▸ **DOCUMENT PASSAGE**:

# # # # #

Well, darrell, thank you for the kind words and the reminder:
....."5) Ease up and stop beating yourself up ... this winter time will pass
6) Oh and if you've forgotten ... you're not alone".......
too true and I have often posted such wisdom, though I obviously fail to practice it myself!

Linda ... to be honest yoga was only gruelling as it was an intense class and my body was already exhausted. I don't have ME, but when I am in my March or September I have half my usual staying power and endurance, almost everything is physically exhausting and emotionally draining.

And, yes, I do beat myself up, I do push myself ... but I am of that generation whose blueprint is "work, no melingering, get to the end of the day and look back at the fantastic list of things done and achieved..." and my formative years of 6-11 were spent in a Dickensian boarding school ~ I need say no more really!

# # # # #

(Dataset entries)
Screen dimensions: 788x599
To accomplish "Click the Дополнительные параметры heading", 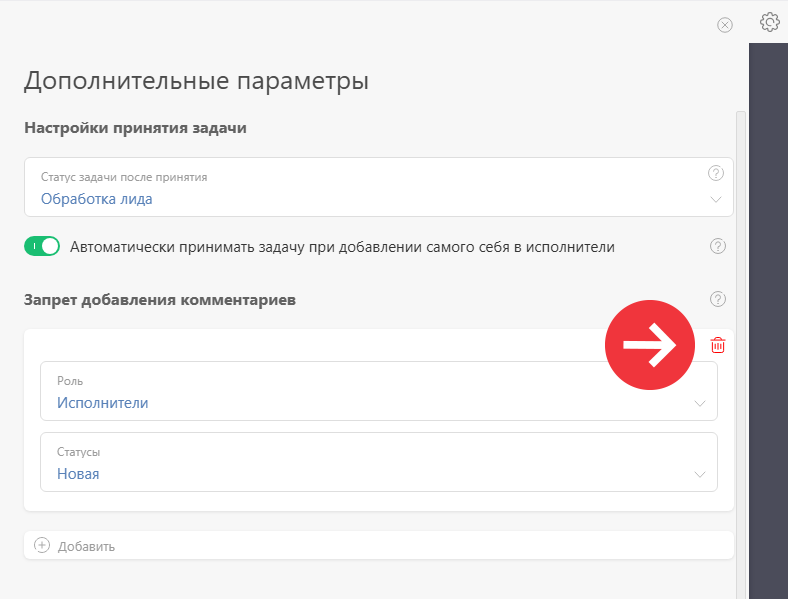I will click(x=196, y=80).
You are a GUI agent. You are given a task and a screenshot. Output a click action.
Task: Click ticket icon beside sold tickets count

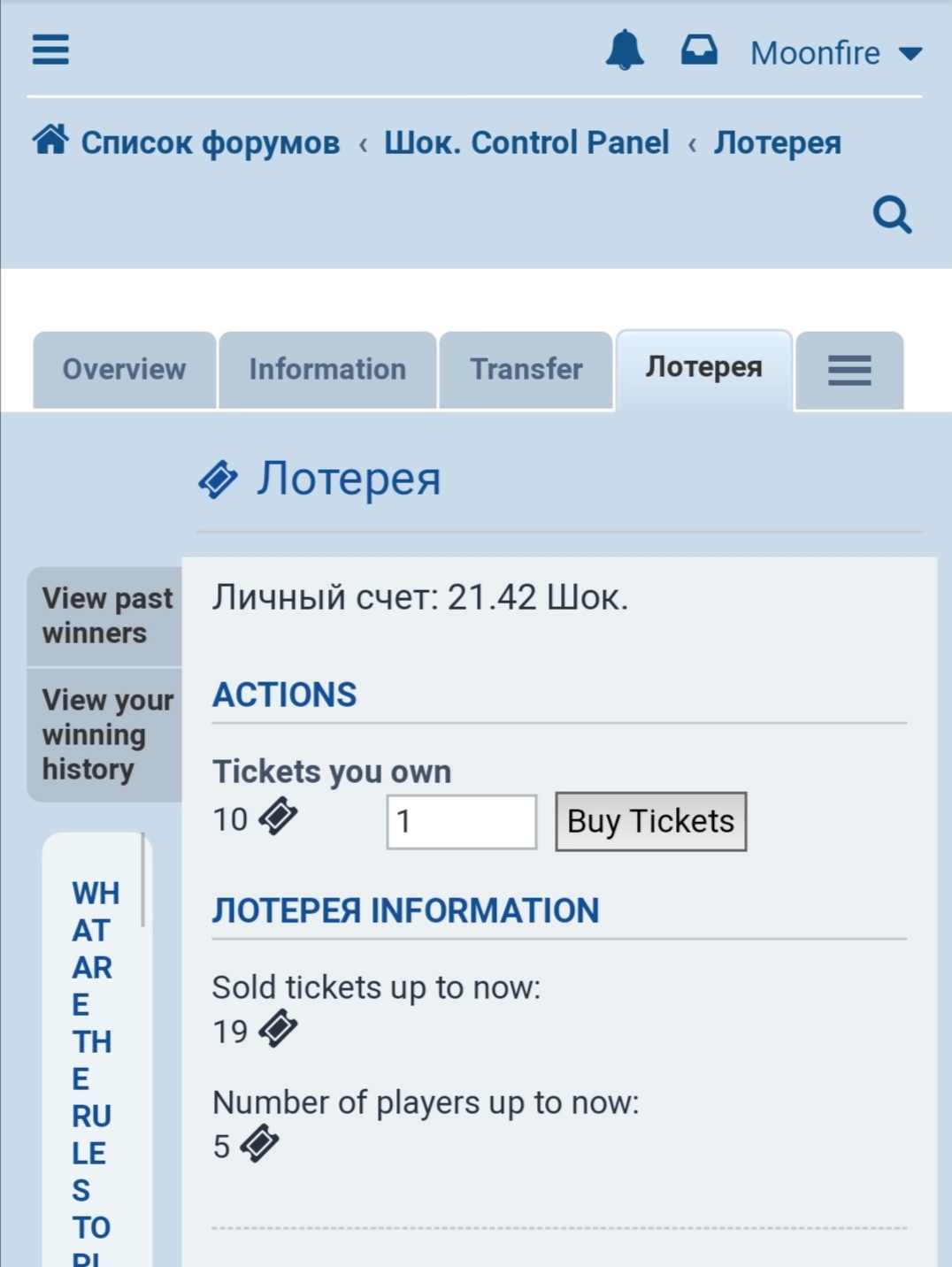pyautogui.click(x=278, y=1028)
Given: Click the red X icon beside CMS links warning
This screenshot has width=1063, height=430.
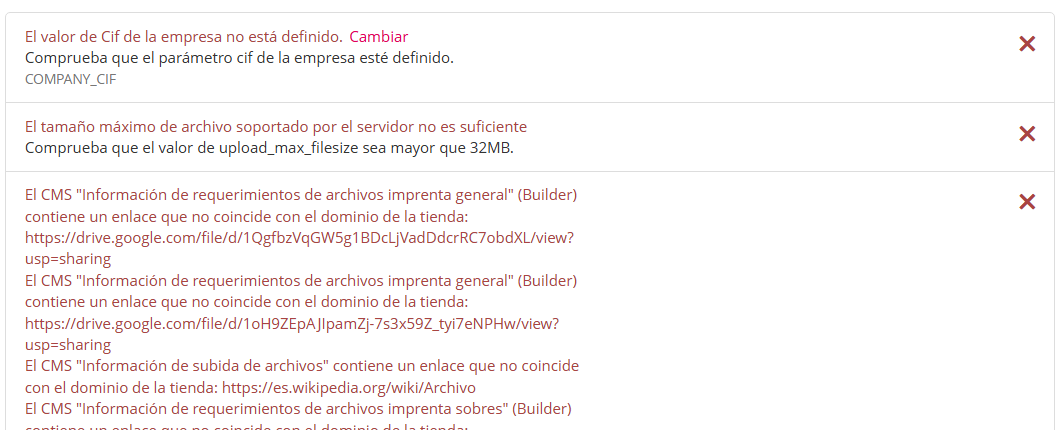Looking at the screenshot, I should click(1026, 202).
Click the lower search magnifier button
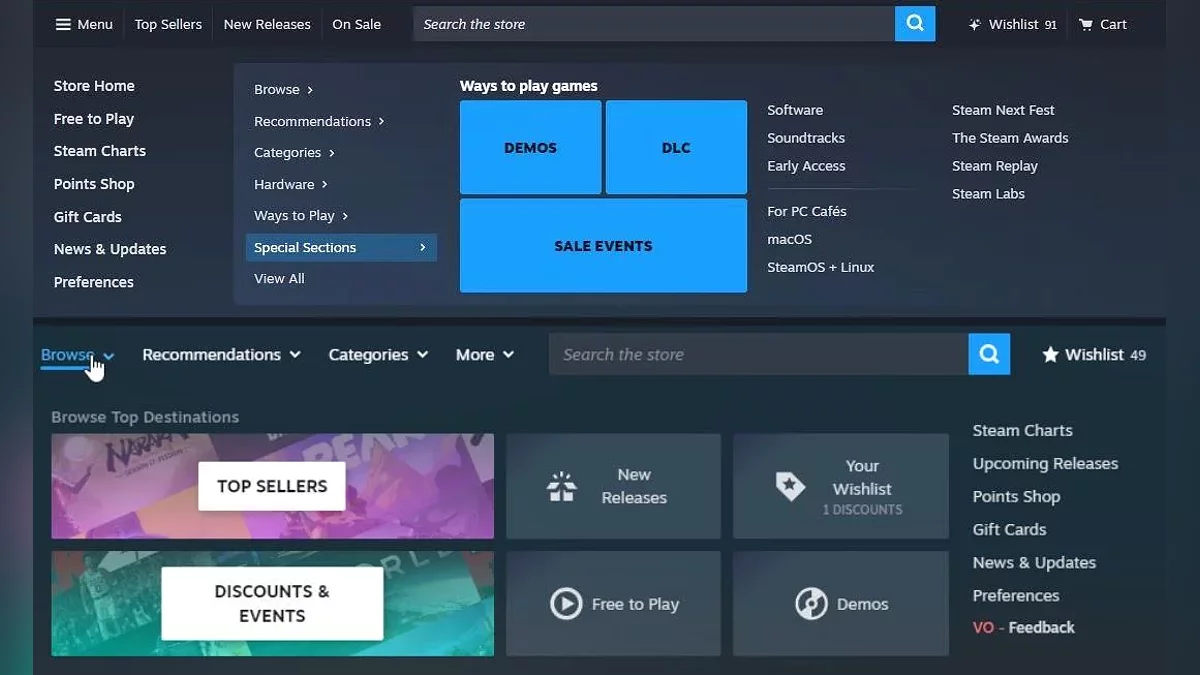 pos(989,354)
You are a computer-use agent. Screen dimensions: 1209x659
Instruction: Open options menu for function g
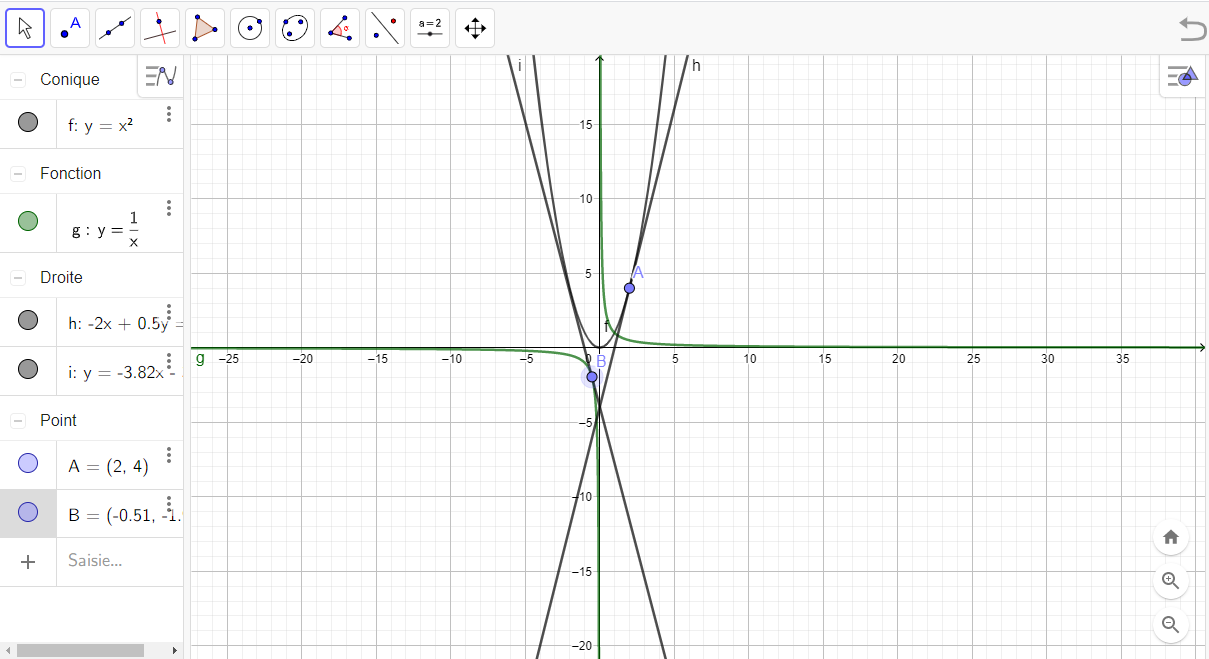169,208
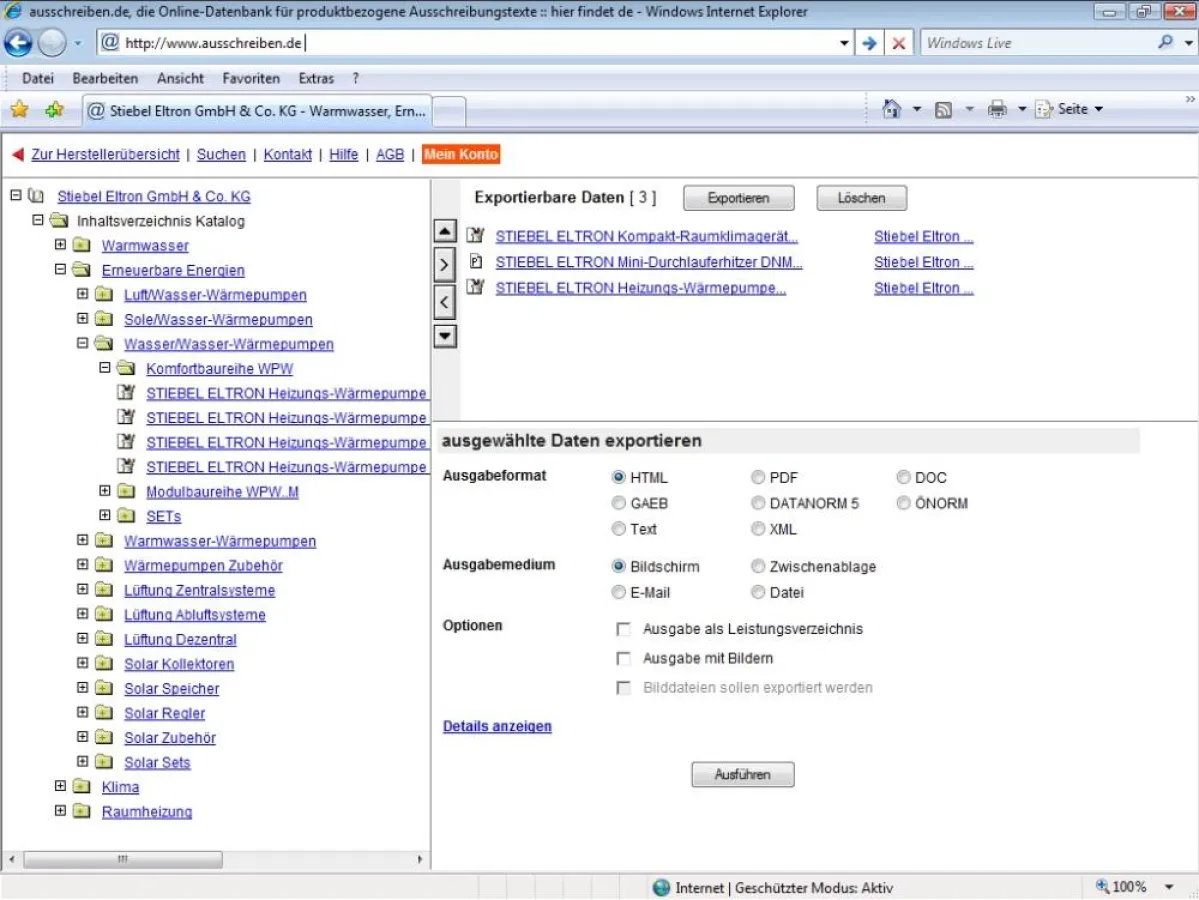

# # # # #

▸ **COMPLETE THE FOLLOWING**:
[1] In the forum post, how much of the writer's usual staying power is left in March or September?
[2] Copy the forum post starting with "Linda ... to" and going on through "no more really!", but swap "yoga" for "pilates".
[3] Carry the forum post on from its last sentence with a few more lines in the same voice.
The entries are separate material and are not part of the forum post.

▸ **RESPONSES FOR EACH TASK**:
[1] Half of the writer's usual staying power and endurance.

[2]
Linda ... to be honest pilates was only gruelling as it was an intense class and my body was already exhausted. I don't have ME, but when I am in my March or September I have half my usual staying power and endurance, almost everything is physically exhausting and emotionally draining.

And, yes, I do beat myself up, I do push myself ... but I am of that generation whose blueprint is "work, no melingering, get to the end of the day and look back at the fantastic list of things done and achieved..." and my formative years of 6-11 were spent in a Dickensian boarding school ~ I need say no more really!

[3]
Anyway, will try harder (!) to beat myself up less, but still need to know why exercise does not work for me. In the summer I love nothing better than riding my bike and walking by way of exercise.

Barefootlass (lovely name!) I have no idea why you are cross at the end of a good sesh of yoga, I am usually so spaced out I wonder if it's safe to actually drive myself home!! Do you feel physically good though? Hope so! Yes, I will garden and attend to my hens this weekend, I do find that therapeutic ... it was just that elusive exercise-fix I was after!

As I type this, my 23 year old son is challenging me to ride my bike for that up-hill down-dale 5 mile route as he jogs it....... so that puts me in a spot, I don't allow myself to fail and I think I just might either way ... if I don't go I fail, if I do go and can't keep up, guess what, I fail again.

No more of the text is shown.